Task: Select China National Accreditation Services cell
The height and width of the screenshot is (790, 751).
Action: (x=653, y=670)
* * *
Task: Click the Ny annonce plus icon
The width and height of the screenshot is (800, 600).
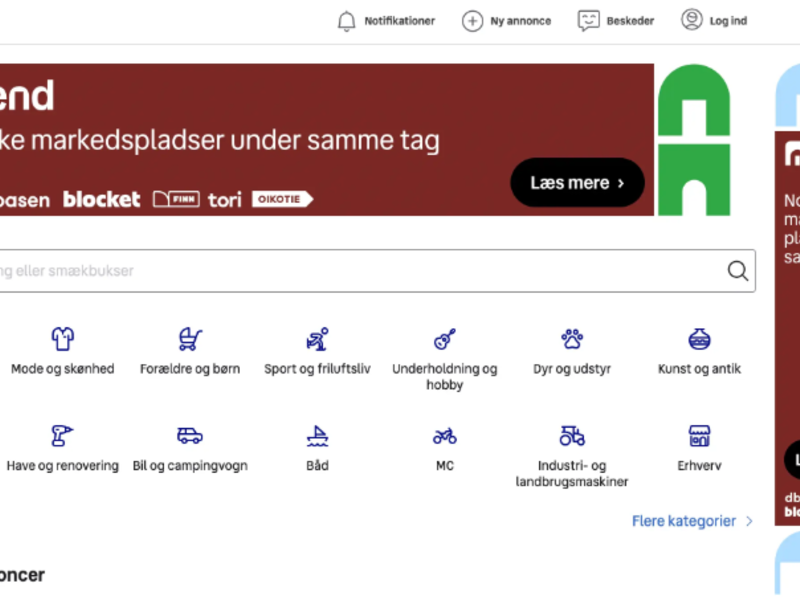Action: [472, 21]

Problem to work on. Using the entries above, find all lines with "Task". Copy them.

Answer to the problem.
Task: Select China National Accreditation Services cell
Task: Click the Ny annonce plus icon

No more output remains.